Season of television series

The nineteenth season of Family Guy aired on Fox from September 27, 2020, to May 16, 2021.

The series follows the dysfunctional Griffin family, consisting of father Peter, mother Lois, daughter Meg, son Chris, baby Stewie, and the family dog Brian, who reside in their hometown of Quahog.
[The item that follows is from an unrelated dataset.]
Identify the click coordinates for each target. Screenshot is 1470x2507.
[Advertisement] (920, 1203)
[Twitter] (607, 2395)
Season nineteen premiered the run of the eighteenth production season, which was executive produced by Seth MacFarlane, Alec Sulkin, Richard Appel, Steve Callaghan, Danny Smith, Kara Vallow, Mark Hentemann, Tom Devanney and Patrick Meighan. Sulkin and Appel returned as the series' showrunners.

During this season, Stewie says his first word ("Stewie's First Word"), Peter becomes an Italian mob boss ("La Famiglia Guy"), Peter finds out his mortal enemy Ernie the Giant Chicken is dying ("Fecal Matters"), Quahog gets a new mayor, voiced by Sam Elliot ("Wild Wild West"), Meg adopts a cat ("Family Cat") and Brian and Stewie go on a Terminator-esque adventure to save Stewie's life ("PeTerminator").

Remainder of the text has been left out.